Applying deep brain stimulation to people with obsessive-compulsive disorder (OCD) could cut half of their symptoms, reports a new neuroscience review. After the procedure, about two-thirds of patients are expected to show improvement in their condition after two years.
OCD is a mental health condition involving intrusive and obsessive thoughts that translate to erratic and ritualized behaviors. The disorder affects about 3% of people and typically starts early in life, especially when someone is experiencing severe depression or anxiety. People with OCD may find it hard to go to school or work.
There are several effective treatments for managing OCD, such as drugs and cognitive behavioral therapy. However, the treatments are not guaranteed to work. One out of ten OCD cases does not respond to conventional treatment methods.
Deep brain stimulation is proposed as an alternative solution for people whose OCD is resistant to treatment. It involves implanting electrodes within specific brain areas to regulate abnormal electrical impulses. Deep brain stimulation has shown potential in the past few decades to curb severe symptoms. Although past studies have looked at using the technique for OCD, few have accounted for other factors that can influence the treatment outcome.

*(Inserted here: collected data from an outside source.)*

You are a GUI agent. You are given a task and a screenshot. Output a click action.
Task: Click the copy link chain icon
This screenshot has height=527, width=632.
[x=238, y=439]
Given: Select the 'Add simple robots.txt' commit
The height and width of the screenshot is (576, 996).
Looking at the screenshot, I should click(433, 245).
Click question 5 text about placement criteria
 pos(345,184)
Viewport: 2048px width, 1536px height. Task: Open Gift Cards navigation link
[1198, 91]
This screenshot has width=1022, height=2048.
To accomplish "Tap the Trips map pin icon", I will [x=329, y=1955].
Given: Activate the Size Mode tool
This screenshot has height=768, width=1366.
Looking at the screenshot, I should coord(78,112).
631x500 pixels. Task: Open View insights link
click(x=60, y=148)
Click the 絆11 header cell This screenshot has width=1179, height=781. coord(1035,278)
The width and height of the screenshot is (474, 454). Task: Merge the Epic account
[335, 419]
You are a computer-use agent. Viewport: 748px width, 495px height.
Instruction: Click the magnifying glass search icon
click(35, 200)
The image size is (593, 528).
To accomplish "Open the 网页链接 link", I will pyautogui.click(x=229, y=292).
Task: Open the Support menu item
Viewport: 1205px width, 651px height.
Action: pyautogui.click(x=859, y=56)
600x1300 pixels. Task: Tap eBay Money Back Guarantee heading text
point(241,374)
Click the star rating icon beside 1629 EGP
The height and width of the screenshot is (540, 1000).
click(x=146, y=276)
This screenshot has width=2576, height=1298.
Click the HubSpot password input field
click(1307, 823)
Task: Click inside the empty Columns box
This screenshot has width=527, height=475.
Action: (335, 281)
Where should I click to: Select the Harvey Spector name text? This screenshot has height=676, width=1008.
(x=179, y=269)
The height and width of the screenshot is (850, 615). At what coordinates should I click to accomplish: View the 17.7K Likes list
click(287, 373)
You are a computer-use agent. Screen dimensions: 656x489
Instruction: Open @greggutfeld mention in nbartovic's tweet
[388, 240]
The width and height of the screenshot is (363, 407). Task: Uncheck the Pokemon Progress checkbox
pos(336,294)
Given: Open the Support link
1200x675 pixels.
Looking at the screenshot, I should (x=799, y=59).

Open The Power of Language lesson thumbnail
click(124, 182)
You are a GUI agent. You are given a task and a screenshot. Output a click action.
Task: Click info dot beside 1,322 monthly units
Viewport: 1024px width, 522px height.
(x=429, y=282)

Researchers reviewed and pooled the results of 34 clinical trials that were reported between 2005 and 2021 to evaluate the effectiveness of deep brain stimulation on depressive-related OCD symptoms in adults. The studies enrolled 352 adults with an average of 40 diagnosed with severe to extreme OCD. Participants’ symptoms had not improved despite multiple attempts at treatment.
Of the 34 trials, 23 required participants to have shown persistent symptoms for five or more years. Eleven studies required people to have a decade of symptoms and two years of ineffective treatment. Another required only one year of failed treatment and five didn’t have any treatment requirements to take part.
People, on average, had 24 years of dealing with symptoms. Twenty-three studies reported other conditions along with OCD, including major depression (reported in half of all participants), anxiety disorder, and personality disorder. After deep brain stimulation, scientists monitored people for an average of two years.
An analysis of all the studies found deep brain stimulation reduced OCD symptoms by 47%. Two-thirds of people reported major improvements in their condition in the two years following the procedure. There was also a reduction in depressive symptoms in nearly half of the participants, and 16% of the group had a partial response. The study authors suggest the findings provide strong evidence to support deep brain stimulation for severe persistent OCD and depression.
However, deep brain stimulation was not foolproof. There were serious complications afterward including infections, seizures, suicide attempts, stroke, and manifestations of new obsessions following the surgery. A total of 78 people experienced at least one severe side-effect.
The review is published in the Journal of Neurology.